Answer: Being sore afterward doesn't necessarily indicate growth. Admittedly, I love to feel sore after a workout too, but I judge progress based on whether or not I've been able to increase my weight or even reps. It's difficult to say what you may be doing wrong, particularly when I don't know your sets or rep schemes or the weight you're using or just what exercises you're doing; however, if you're building strength, you need to lift fairly heavy with fewer reps and longer rest breaks. For example, when I bench my max, I do 3 sets of 3 reps with 3 minutes rest in between each set. If I take a rest shorter than that, i won't be able to bust out all 3 reps. And 3 reps is all I can do. If I were to do one more, I'd get pinned under the bar, so this tells you just how heavy you should be lifting. However, you should only attempt maximal lifting with exercises that utilize more than one joint. Do not attempt this with exercises like bicep curls.
You can also mix things up to give your body a new stimulus. For example, you can do breakdown training, where you start with the heaviest weight, do as much as you can at the weight, then lighten the load, do as much as you can, and keep lightening the load. I generally only lighten the load three times, then take a break before beginning again. I typically do three sets of this. You can also do compound training, where you do one exercise that works a particular set of muscles and do a different exercise immediately after that works those exact same muscles. You should do this to fatigue.

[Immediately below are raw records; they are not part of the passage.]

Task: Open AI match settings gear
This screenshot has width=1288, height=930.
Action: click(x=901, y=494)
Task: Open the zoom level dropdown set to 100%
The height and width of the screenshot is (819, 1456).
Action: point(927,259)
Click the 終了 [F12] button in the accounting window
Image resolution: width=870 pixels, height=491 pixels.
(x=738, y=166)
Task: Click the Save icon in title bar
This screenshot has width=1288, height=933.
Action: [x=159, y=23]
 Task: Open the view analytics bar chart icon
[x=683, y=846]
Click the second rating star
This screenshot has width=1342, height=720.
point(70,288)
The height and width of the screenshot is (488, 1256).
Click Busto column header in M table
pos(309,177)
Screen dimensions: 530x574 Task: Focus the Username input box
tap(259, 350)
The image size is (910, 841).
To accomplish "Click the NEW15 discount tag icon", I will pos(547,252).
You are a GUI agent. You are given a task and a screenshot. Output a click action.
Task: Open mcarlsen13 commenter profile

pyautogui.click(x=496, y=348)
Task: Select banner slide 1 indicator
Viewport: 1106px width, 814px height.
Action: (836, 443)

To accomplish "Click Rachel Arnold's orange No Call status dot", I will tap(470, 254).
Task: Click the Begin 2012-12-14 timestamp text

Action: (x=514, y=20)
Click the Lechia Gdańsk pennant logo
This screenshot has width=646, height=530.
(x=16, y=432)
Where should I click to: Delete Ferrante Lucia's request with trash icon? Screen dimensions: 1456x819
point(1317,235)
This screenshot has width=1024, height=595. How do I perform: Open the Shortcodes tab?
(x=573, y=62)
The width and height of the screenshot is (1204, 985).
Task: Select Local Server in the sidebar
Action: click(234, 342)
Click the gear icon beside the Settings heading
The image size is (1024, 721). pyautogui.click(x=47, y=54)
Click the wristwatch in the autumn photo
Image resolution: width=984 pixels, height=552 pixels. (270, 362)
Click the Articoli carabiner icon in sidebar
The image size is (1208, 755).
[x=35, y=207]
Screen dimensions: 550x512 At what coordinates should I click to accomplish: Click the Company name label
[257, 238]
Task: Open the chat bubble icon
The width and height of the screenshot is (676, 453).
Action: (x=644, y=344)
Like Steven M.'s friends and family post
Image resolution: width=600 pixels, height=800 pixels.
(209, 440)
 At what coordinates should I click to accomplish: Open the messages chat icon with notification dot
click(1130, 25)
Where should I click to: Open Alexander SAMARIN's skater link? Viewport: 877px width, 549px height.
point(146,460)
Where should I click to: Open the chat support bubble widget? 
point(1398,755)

You may also want to try to pick up your strength training three times a week so that way you can essentially periodize your workouts. For example, you lift heavy during the first two workouts, then lift light during the third one. Doing it three days also allows you to get into a split routine. For example, you can work upper twice a week and lower once a week, as legs typically take longer to recover than the upper body does due to the amount of muscle within the legs.
There's a variety of things you can do to make progress. I consider myself an advanced weightlifter, and I still feel sore after a workout. You may also want to look into your nutrition. In the beginning, you can get away with poor nutrition because any stimulus will make you stronger; however, once you're no longer a beginner, nutrition becomes a major factor. If you're not getting in enough protein, you simply will not make any improvements. On days you do resistance training, you should be consuming about 1.4-1.7 grams of protein per kilo of body weight. And your biggest meal should be after a workout--so imagine a plate filled with half veggies and half protein. Men should be consuming about 2 palmfuls of protein, and women should be consuming 1.